A change to Commonwealth Government rules in the way people are assessed for visas is bringing a ray of hope to people living with viral hepatitis.

Immigration health requirements for Australia are strict. To date, they have prevented any migrant with an illness, disease, or intellectual or physical disability from obtaining a visa if it is deemed their condition will be too costly to the Australian taxpayer or put the general public at risk.

“I am delighted to learn these rules have been relaxed, both in terms of the financial cap and the number of years over which the costs can be assessed,” said Melanie Eagle CEO of Hepatitis Victoria.

“This is good news for people living with viral hepatitis who want to live and work in Australia as the higher threshold and shorter calculation period should mean that nobody with hepatitis B or C is denied a visa,” Melanie said.

From 1 July 2019, significant costs associated with a condition are assessed as those exceeding $49,000 over ten years. Previously the cost threshold was $40,000 over a person’s lifetime. Read the SBS story and a follow-up article here.

Hepatitis Victoria has previously received worrying reports of people living with chronic viral hepatitis (in particular, hepatitis B) being unsuccessful in applying for permanent and temporary Australian visas. To support visa applicants last year the organisation created a resource Australian visa applicants and hepatitis.
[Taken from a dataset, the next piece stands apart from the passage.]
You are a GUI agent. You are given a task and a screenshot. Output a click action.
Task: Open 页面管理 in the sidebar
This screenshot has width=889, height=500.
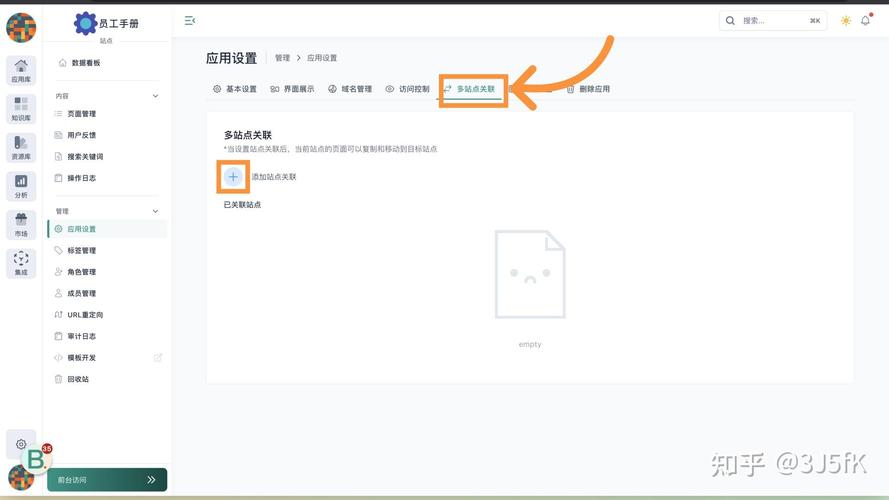click(x=81, y=114)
“We became aware of the issue through discussions with colleagues and directly from enquires to the Hepatitis Infoline,” Melanie said.

The previous rules were a clear example of health-based discrimination in the Australian immigration system which disadvantage those living with viral hepatitis who want to call Australia home.

Still, the application process is far from perfect and the complex terms and processes of filling applications and collecting supporting documents can be a confusing and exhausting.

In response, Hepatitis Victoria has information in simple terms as well as in a number of languages. These aim to inform and empower people who are living with chronic viral hepatitis as they navigate the application process.

Input was also obtained from an expert migration lawyer people with personal experience of viral hepatitis and applying for Australian visas.

Australian visa applicants and hepatitis is available digitally on the Hepatitis Victoria website in English, Burmese, Vietnamese, Arabic, Chinese and Dari.  Hard copies of the English resource are also available by contacting Hepatitis Victoria.